The problem: Word for word, retype the tail of the data below, starting with the line that has "Instruction: Open the Find" and including the last line.

*** Data records ***

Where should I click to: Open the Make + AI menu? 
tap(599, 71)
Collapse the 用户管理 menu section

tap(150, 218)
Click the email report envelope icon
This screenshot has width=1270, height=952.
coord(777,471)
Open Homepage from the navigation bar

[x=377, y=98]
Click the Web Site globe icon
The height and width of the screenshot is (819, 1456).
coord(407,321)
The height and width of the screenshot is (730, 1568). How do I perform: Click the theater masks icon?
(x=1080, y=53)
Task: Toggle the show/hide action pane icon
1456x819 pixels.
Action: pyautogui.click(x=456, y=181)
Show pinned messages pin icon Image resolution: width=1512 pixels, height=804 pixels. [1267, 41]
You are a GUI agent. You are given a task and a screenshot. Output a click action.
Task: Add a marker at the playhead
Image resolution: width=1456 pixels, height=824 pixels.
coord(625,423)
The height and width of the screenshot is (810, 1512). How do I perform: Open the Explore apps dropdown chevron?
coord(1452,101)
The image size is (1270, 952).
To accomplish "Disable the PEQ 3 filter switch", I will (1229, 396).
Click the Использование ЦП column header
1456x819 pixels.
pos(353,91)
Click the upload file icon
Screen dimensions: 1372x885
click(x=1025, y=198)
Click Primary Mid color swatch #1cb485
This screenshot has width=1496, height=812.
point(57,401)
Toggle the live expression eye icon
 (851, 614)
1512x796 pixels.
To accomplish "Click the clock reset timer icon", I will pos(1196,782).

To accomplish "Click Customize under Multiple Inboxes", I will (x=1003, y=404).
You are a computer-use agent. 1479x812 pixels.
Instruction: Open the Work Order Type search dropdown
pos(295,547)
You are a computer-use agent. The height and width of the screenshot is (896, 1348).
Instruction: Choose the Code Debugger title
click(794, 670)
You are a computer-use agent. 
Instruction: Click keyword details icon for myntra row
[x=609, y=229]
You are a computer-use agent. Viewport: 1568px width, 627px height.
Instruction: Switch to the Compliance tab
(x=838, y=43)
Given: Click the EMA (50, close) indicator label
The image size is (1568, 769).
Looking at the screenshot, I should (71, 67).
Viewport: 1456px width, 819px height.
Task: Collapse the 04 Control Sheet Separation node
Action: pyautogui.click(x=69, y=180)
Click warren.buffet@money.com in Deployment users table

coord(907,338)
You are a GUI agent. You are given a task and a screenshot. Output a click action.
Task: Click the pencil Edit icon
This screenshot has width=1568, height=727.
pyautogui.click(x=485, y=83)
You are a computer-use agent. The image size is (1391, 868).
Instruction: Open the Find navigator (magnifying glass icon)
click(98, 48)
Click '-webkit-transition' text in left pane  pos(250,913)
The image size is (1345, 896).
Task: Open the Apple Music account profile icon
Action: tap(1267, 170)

*** End of Data records ***

Answer:
Instruction: Open the Find navigator (magnifying glass icon)
click(98, 48)
Click '-webkit-transition' text in left pane  pos(250,913)
The image size is (1345, 896).
Task: Open the Apple Music account profile icon
Action: tap(1267, 170)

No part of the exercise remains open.